Good question; I see Matthew beat me to part of the explanation, but
here is more detail:

Our screen consumes of order 1/10th the power of a conventional flat
panel, and can consume a half watt or so (yes, we now have working
screens; this is not mythological hardware; I got my own personal first
hand look at prototype display running this afternoon :-); I always do
line new toys...).

Even though the base machine may take only a couple watts of power
(Geode GX + the rest of the base logic), 2-3 watts is too much power to
use; a small child can generate only 7-10 watts.

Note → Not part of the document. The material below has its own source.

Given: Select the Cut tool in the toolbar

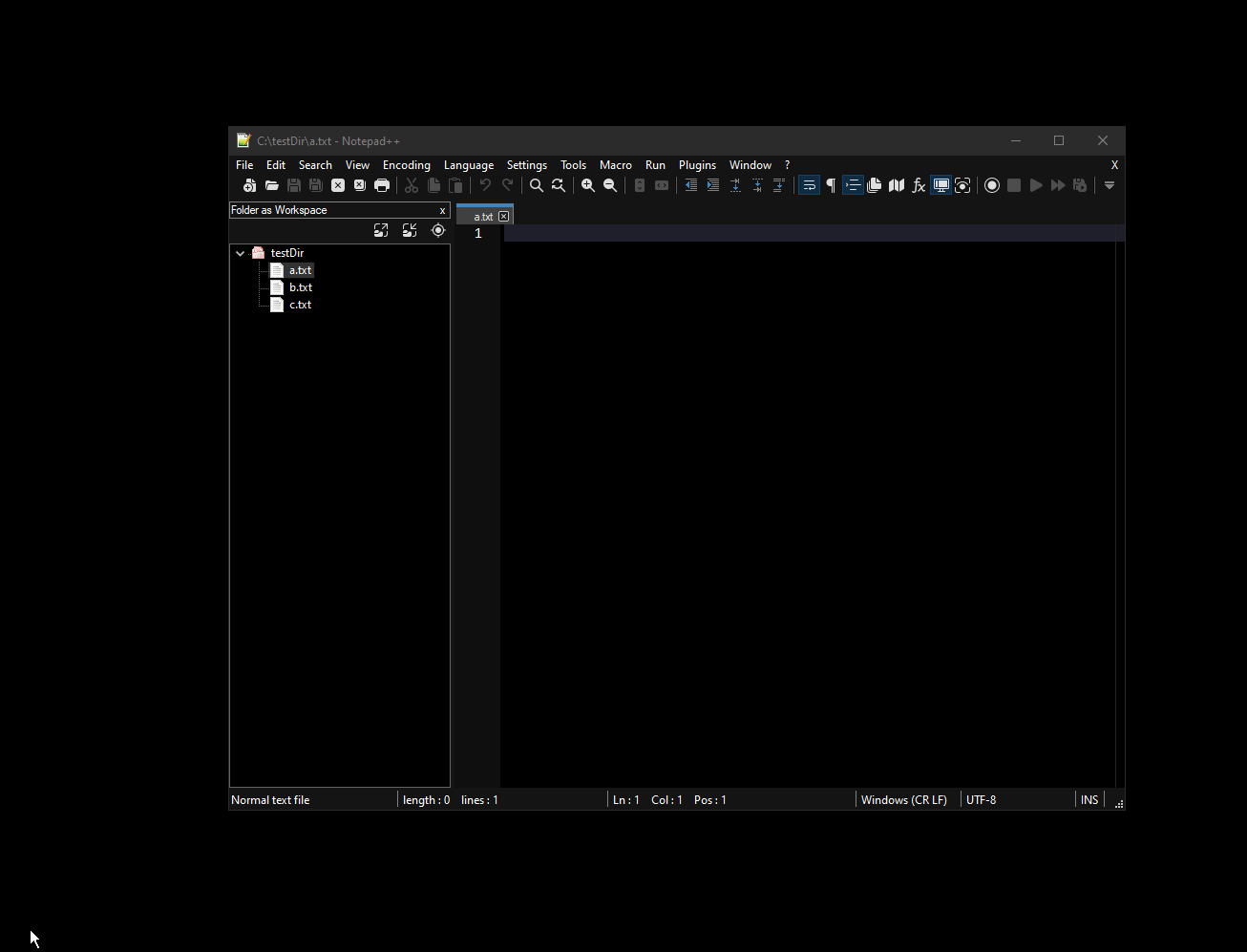Looking at the screenshot, I should pos(412,185).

So if we want a decent
"learn" to "generate" ratio, we have to do better than the 2-4 to 1
ratio we might get conventionally. In January, we saw this staring us
in the face, and knew we had to do better, or we'd have just told a good
fraction of the kids in the world they can't have the advantages of a
computer. Our goal has always been a 10 to 1 ratio, for at least the
most important use cases (e.g. reading).

OK, what to do? We built a chip that lets us suspend the processor and
keep the screen alive, and chose a wireless chip that will let us keep
the mesh network alive, and we intend to suspend/resume the processor
to/from RAM at the drop of a hat. This gets our idle consumption from
about 2.5-3 watts (with screen and wireless on), to under one watt.
We'd need resume to be as close to imperceptible as possible; touch a
key or the touchpad, the machine resumes so fast as you don't notice.

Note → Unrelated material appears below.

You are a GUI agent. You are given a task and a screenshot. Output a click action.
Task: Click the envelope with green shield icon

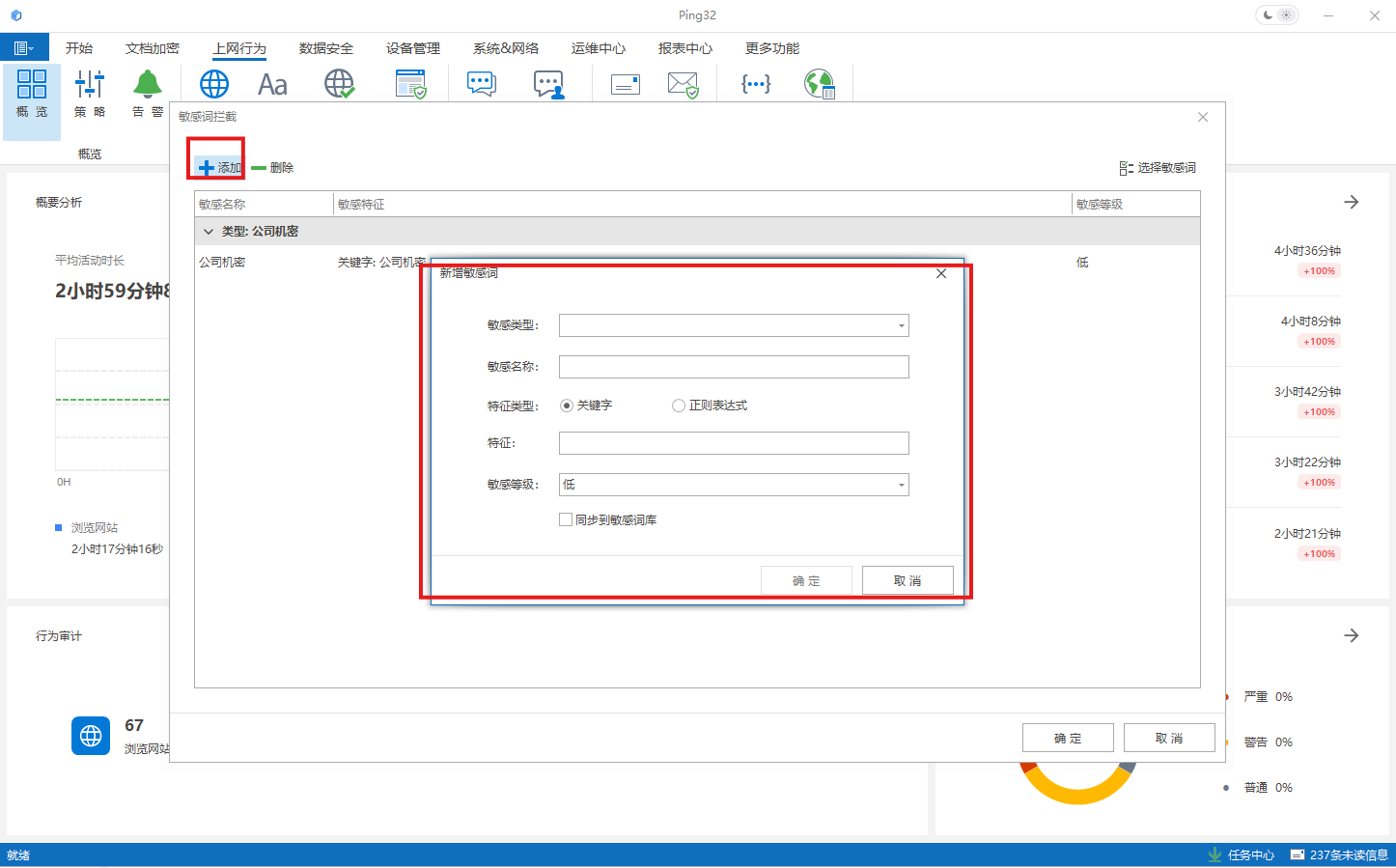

In short, we have novel hardware: we can have our screen on, and suspend
the processor to RAM, and use a half a watt. We can have our wireless
forwarding packets in our mesh networks, with the processor suspended,
consuming under 400mw (we hope 300mw by the time we ship). Both on, and
we're still under one watt.

For keyboard activity, human perception is in the 100-200 millisecond
range; for some other stuff, it is even less much than that. So that's
the necessity; now the invention.

I've done a straw pole among kernel gurus at OLS and elsewhere on how
fast Linux might be able to resume. I've gotten answers of typically
"one second".

But, on other platforms (see attached), I have data I've measured myself
showing Linux going from resume from RAM to *scheduling user level
processes* 100 times faster than that, on a wimpy 200mhz ARM processor.
Yes, Matilda, Linux can, on non-braindead hardware, resume all the way
to scheduling user processes in 10 milliseconds on a 200mhz processor.

This will, for most use cases (you are reading, or your machine is
sitting there between bursts of activity), likely double / triple /
quadruple our battery life depending on what you are doing. Note that
on a conventional machine, with a conventional display, you'd not see
this large an improvement. Worst case, of course, it will make no
difference at all (e.g. watching a video).

Clearly we can't do any better than what our hardware allows
(stabilization of power supplies, PLL's, etc). I should have data on
that very shortly, now that I can measure it on LinuxBIOS pretty
directly. For those of you building chips and systems: please make the
hardware restart time as fast as possible: it matters. The CPU doesn't
have to go full speed instantly; just get it going at some speed as
quickly as you can.

Conventional PC's with conventional BIOS's using ACPI don't do anything
like as well. So, guess what? We don't plan to use a conventional
commercial BIOS, (we're using LinuxBIOS and Linux as Bootloader) and
will do whatever it takes (including ignoring however much of ACPI turns
out to be necessary) to get our resume down to what we know is possible.
ACPI is mostly an x86 aberration; on most architectures it does not
exist. So it does not require contorting Linux to not use ACPI, to the
extent we find it necessary. Most of *real* power management is done by
Linux, and not by ACPI.

Boy, human powered machines really *do* focus the mind on power
management ;-).
Regards,
- Jim Gettys

--
Jim Gettys
One Laptop Per Child

--- Begin Message ---
The iPAQ is by far the closest device we have to modeling the OLPC
system, though the one I chose is less than 1/2 the integer performance
of our machine. It has roughly comparable peripherals to the OLPC
system, and unified graphics as the Geode (just a dumb frame buffer on
the SA1100).

Here's the test:

I have a simple C program written for me by Joshua Wise that just writes
characters to /dev/tty. It can either do so continuously, or open and
close the device between each character. In the former case, you get
metronome like character output, as the characters are all interrupt
driven out of the kernel character buffers; in the latter case, the
close/open sequence enables the operating system to reschedule the
process as it sees fit. This is a much more interesting test.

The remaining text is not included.